Your task – Retype the entries from the line containing "Where should I" through the line containing "click(x=231, y=41)", including both of those lines. Omit the pictures from your answer.

>> Start Listed entries

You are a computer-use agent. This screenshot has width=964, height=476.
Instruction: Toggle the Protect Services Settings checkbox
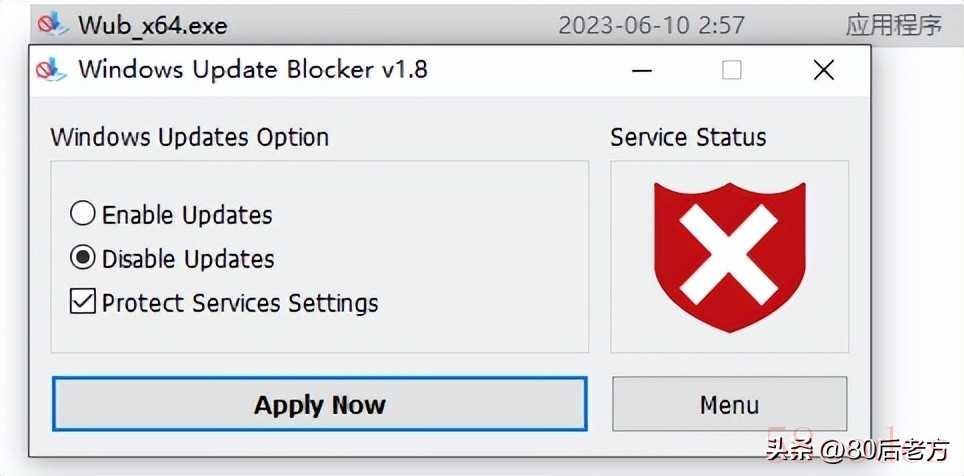click(83, 302)
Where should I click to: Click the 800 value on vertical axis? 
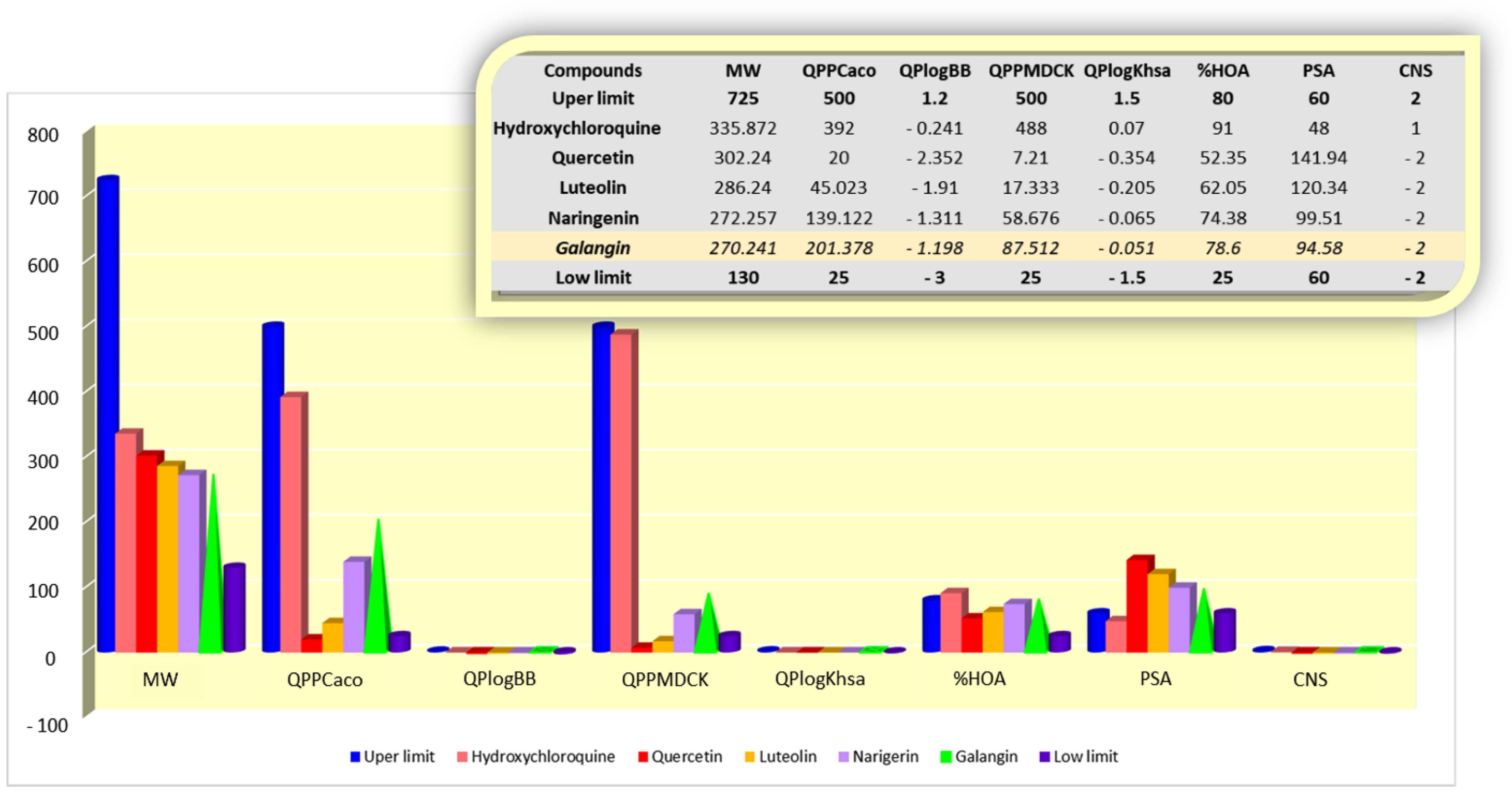point(43,135)
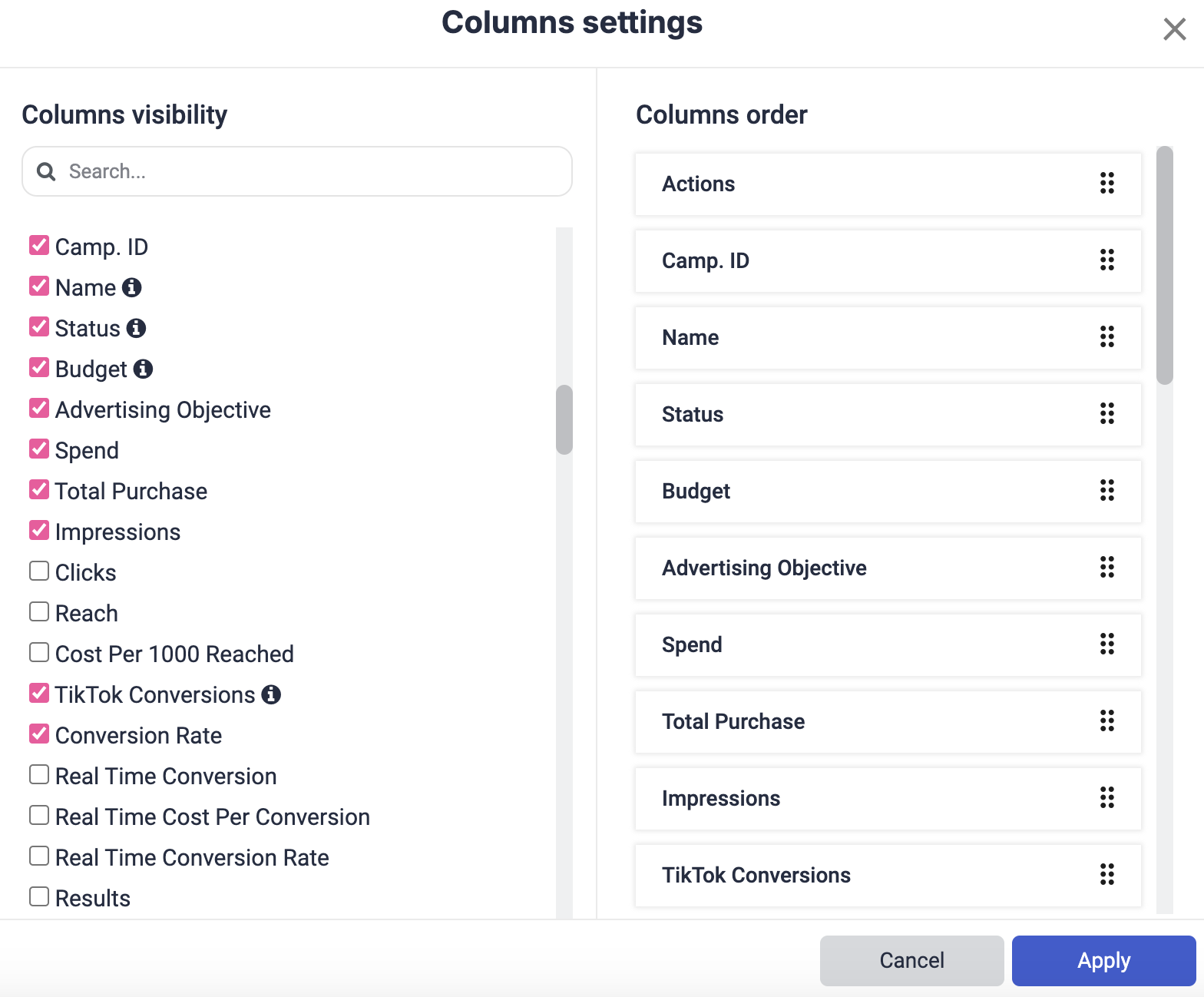Uncheck the Camp. ID column

point(39,244)
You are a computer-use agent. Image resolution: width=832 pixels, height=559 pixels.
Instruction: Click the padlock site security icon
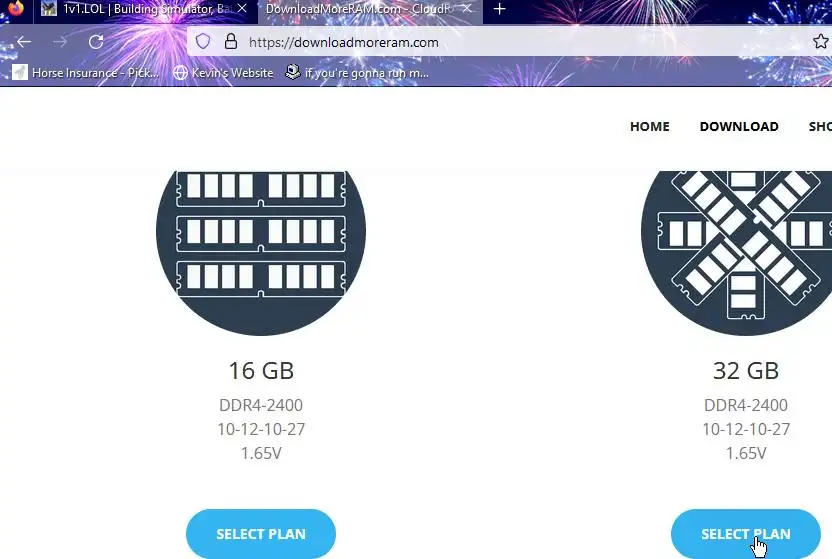click(x=231, y=41)
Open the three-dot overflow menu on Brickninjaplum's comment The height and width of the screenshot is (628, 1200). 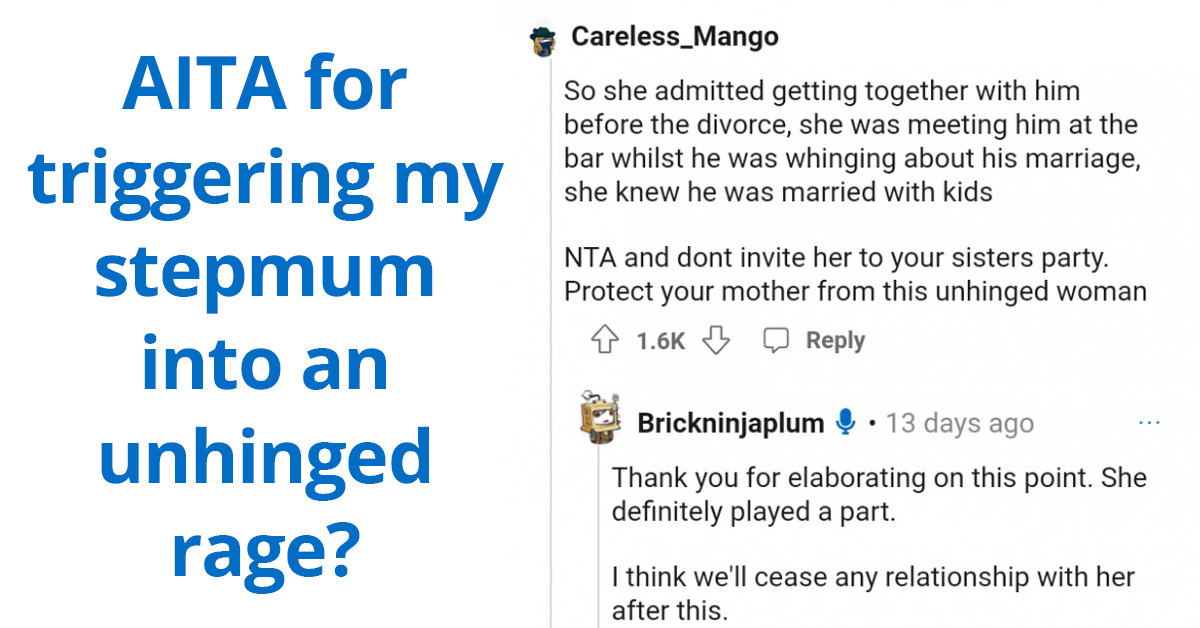[1150, 422]
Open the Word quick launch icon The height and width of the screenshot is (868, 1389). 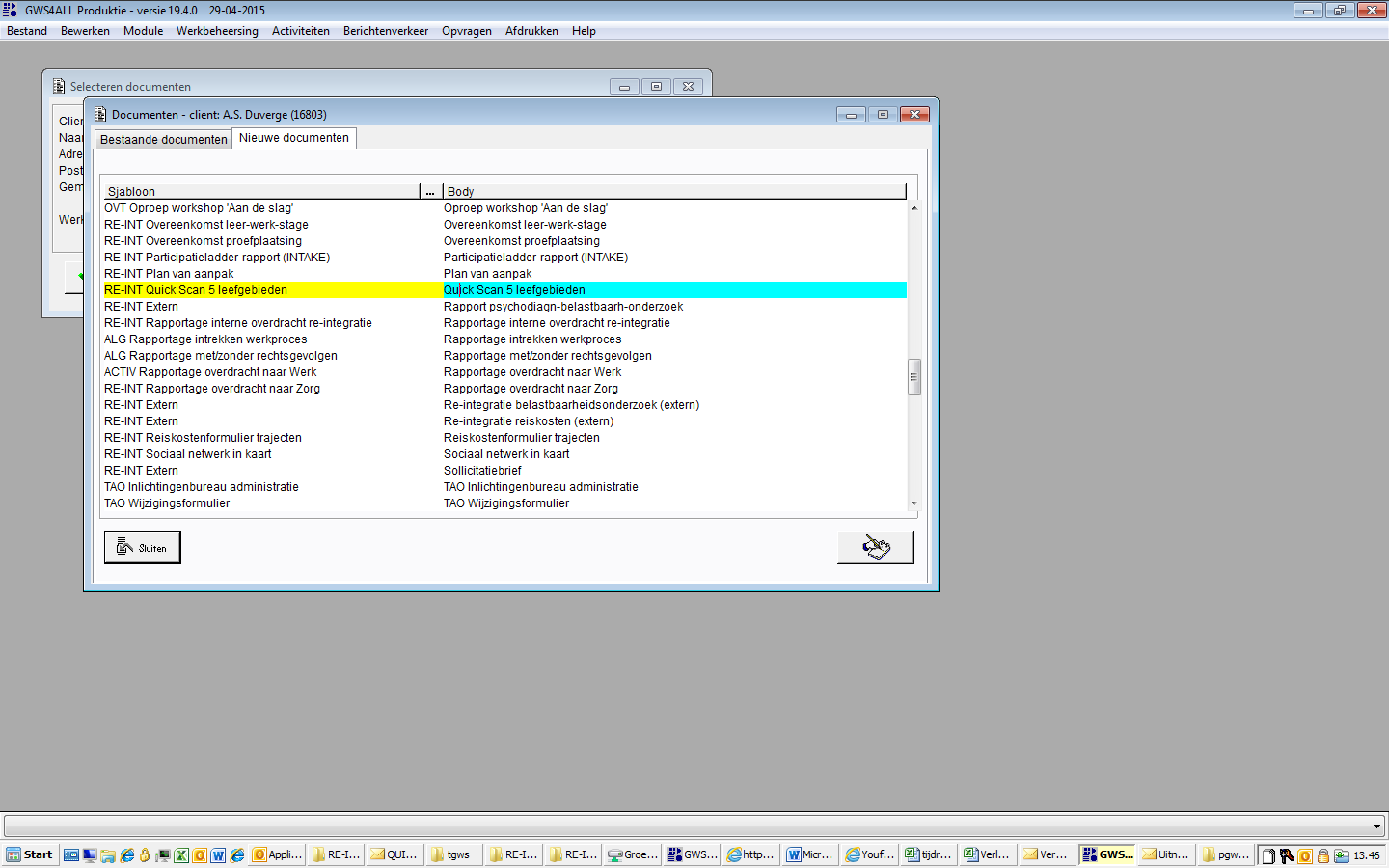[218, 855]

>> End Listed entries

The output –
Where should I click to: Click the 800 value on vertical axis? 
point(43,135)
Uncheck the Camp. ID column

point(39,244)
You are a computer-use agent. Image resolution: width=832 pixels, height=559 pixels.
Instruction: Click the padlock site security icon
click(x=231, y=41)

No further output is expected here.